This is an old version, view current version.

## 26.7 Joint model representation

Following Gelman, Meng, and Stern (1996), prior, posterior, and mixed replications may all be defined as posteriors from joint models over parameters and observed and replicated data.

### 26.7.1 Posterior predictive model

For example, posterior predictive replication may be formulated using sampling notation as follows. $\begin{eqnarray*} \theta & \sim & p(\theta) \\[2pt] y & \sim & p(y \mid \theta) \\[2pt] y^{\textrm{rep}} & \sim & p(y \mid \theta) \end{eqnarray*}$ The heavily overloaded sampling notation is meant to indicate that both $$y$$ and $$y^{\textrm{rep}}$$ are drawn from the same distribution, or more formally using capital letters to distinguish random variables, that the conditional densities $$p_{Y^{\textrm{rep}} \mid \Theta}$$ and $$p_{Y \mid \Theta}$$ are the same.

The joint density is $p(\theta, y, y^{\textrm{rep}}) = p(\theta) \cdot p(y \mid \theta) \cdot p(y^{\textrm{rep}} \mid \theta).$ This again is assuming that the two distributions for $$y$$ and $$y^{\textrm{rep}}$$ are identical.

The variable $$y$$ is observed, with the predictive simulation $$y^{\textrm{rep}}$$ and parameter vector $$\theta$$ not observed.
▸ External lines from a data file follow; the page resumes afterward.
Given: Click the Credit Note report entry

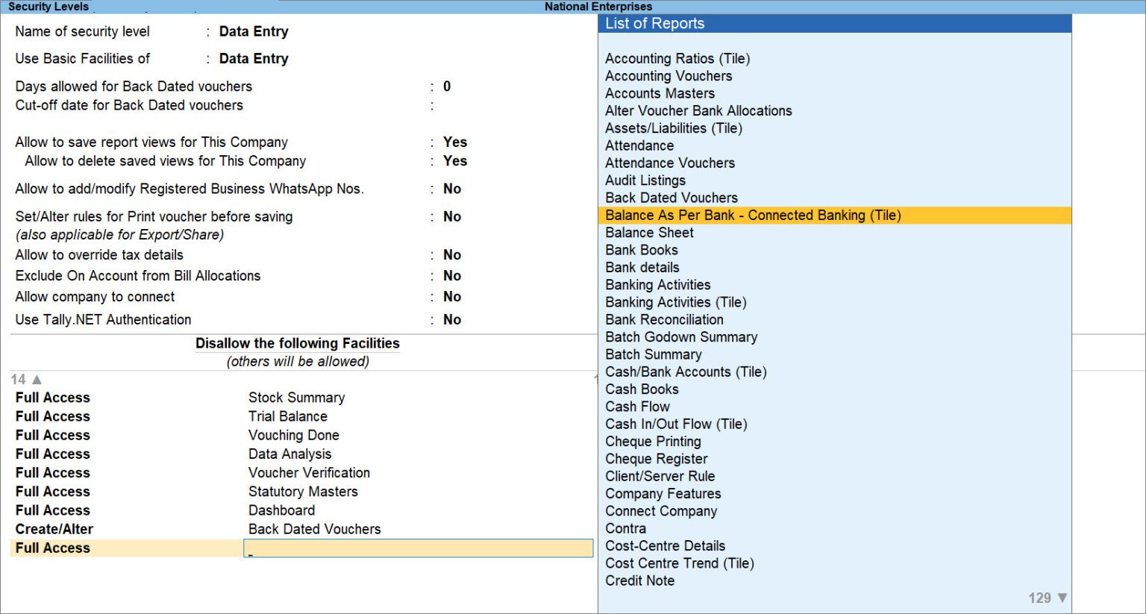Looking at the screenshot, I should point(639,580).
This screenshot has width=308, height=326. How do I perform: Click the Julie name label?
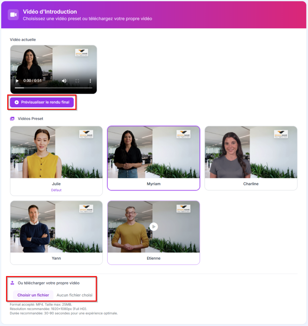click(x=56, y=184)
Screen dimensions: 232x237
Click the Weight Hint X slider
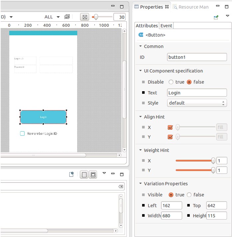pos(195,161)
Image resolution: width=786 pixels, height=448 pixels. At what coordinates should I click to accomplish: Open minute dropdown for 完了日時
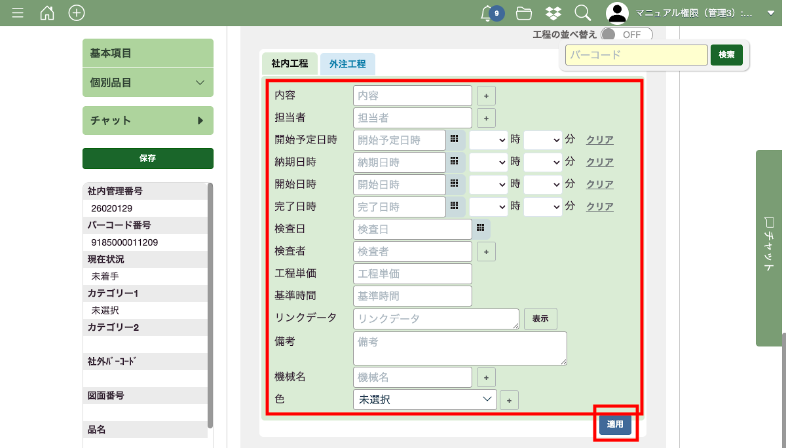click(x=543, y=206)
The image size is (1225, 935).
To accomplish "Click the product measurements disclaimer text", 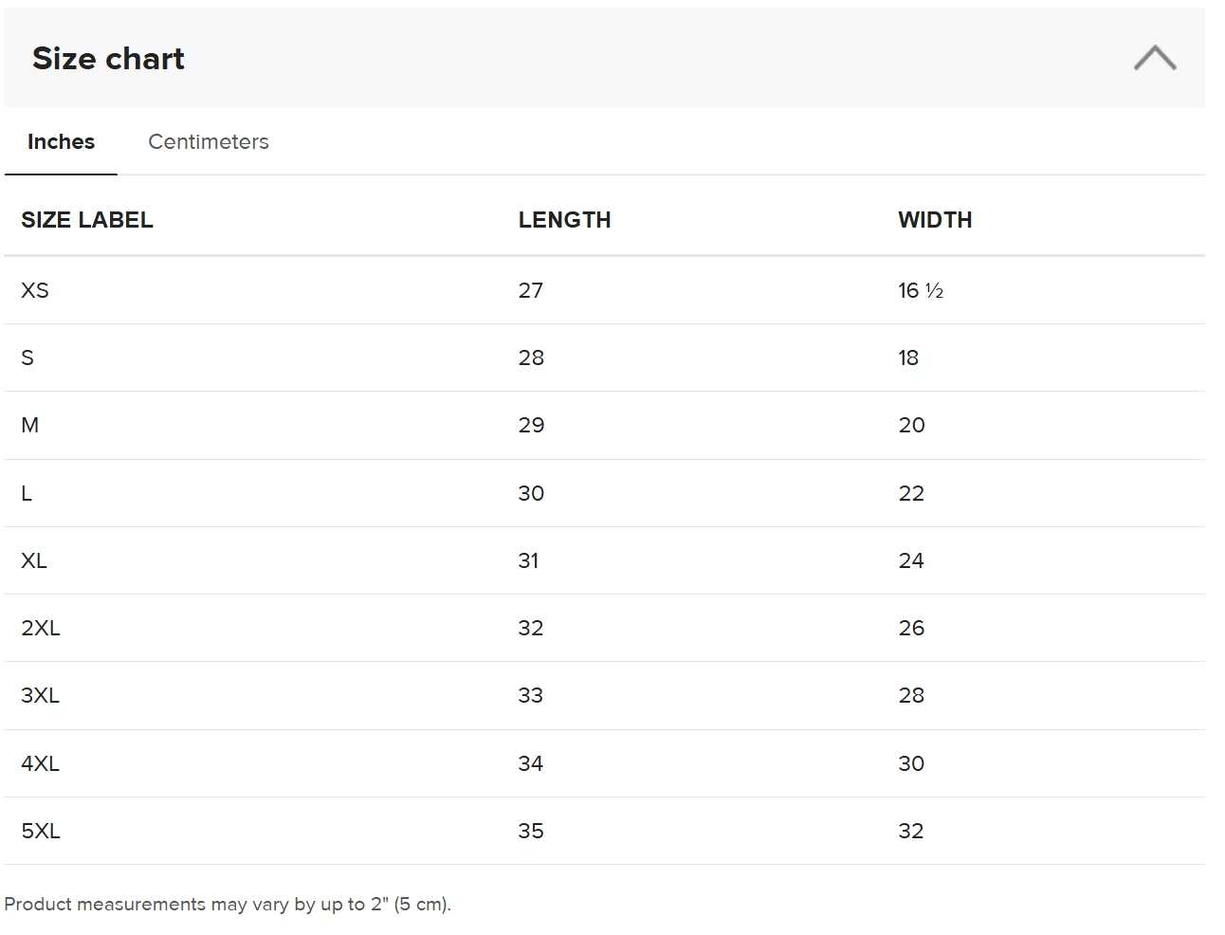I will click(228, 904).
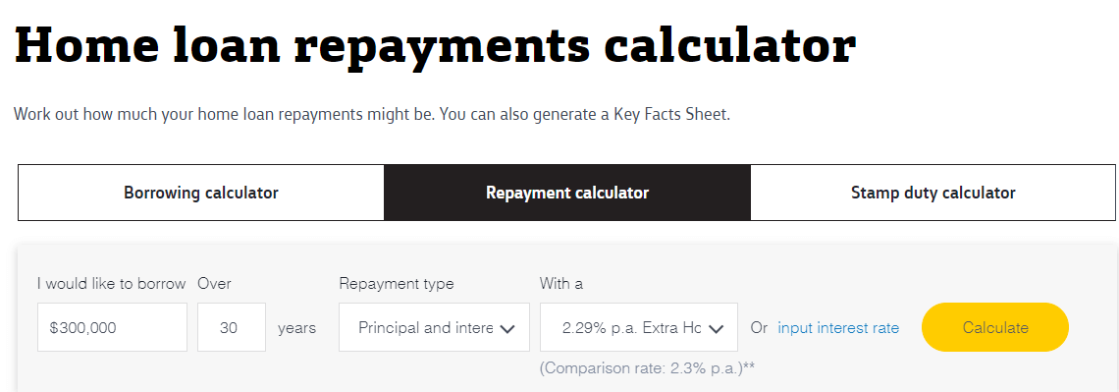Click the 'Over' label above the term field

(x=214, y=284)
The posterior is $$p(y^{\textrm{rep}}, \theta \mid y)$$. Given draws from the posterior, the posterior predictive simulations $$y^{\textrm{rep}}$$ are retained.

### 26.7.2 Prior predictive model

The prior predictive model simply drops the data component of the posterior predictive model.
$\begin{eqnarray*} \theta & \sim & p(\theta) \\[2pt] y^{\textrm{rep}} & \sim & p(y \mid \theta) \end{eqnarray*}$ This corresponds to the joint density $p(\theta, y^{\textrm{rep}}) = p(\theta) \cdot p(y^{\textrm{rep}} \mid \theta).$

It is typically straightforward to draw $$\theta$$ from the prior and $$y^{\textrm{rep}}$$ from the sampling distribution given $$\theta$$ efficiently. In cases where it is not, the model may be coded and executed just as the posterior predictive model, only with no data.

### 26.7.3 Mixed replication for hierarchical models

The mixed replication corresponds to the model $\begin{eqnarray*} \phi & \sim & p(\phi) \\[2pt] \alpha & \sim & p(\alpha \mid \phi) \\[2pt] y & \sim & p(y \mid \alpha) \\[2pt] \alpha^{\textrm{rep}} & \sim & p(\alpha \mid \phi) \\[2pt] y^{\textrm{rep}} & \sim & p(y \mid \phi) \end{eqnarray*}$ The notation here is meant to indicate that $$\alpha$$ and $$\alpha^{\textrm{rep}}$$ have identical distributions, as do $$y$$ and $$y^{\textrm{rep}}$$.

This corresponds to a joint model $p(\phi, \alpha, \alpha^{\textrm{rep}}, y, y^{\textrm{rep}}) = p(\phi) \cdot p(\alpha \mid \phi) \cdot p(y \mid \alpha) \cdot p(\alpha^{\textrm{rep}} \mid \phi) \cdot p(y^{\textrm{rep}} \mid \alpha^{\textrm{rep}}),$ where $$y$$ is the only observed variable, $$\alpha$$ contains the lower-level parameters and $$\phi$$ the hyperparameters. Note that $$\phi$$ is not replicated and instead appears in the distribution for both $$\alpha$$ and $$\alpha^{\textrm{rep}}$$.

The posterior is $$p(\phi, \alpha, \alpha^{\textrm{rep}}, y^{\textrm{rep}} \mid y)$$. From posterior draws, the posterior predictive simulations $$y^{\textrm{rep}}$$ are kept.

### References

Gelman, Andrew, Xiao-Li Meng, and Hal Stern. 1996. “Posterior Predictive Assessment of Model Fitness via Realized Discrepancies.” Statistica Sinica, 733–60.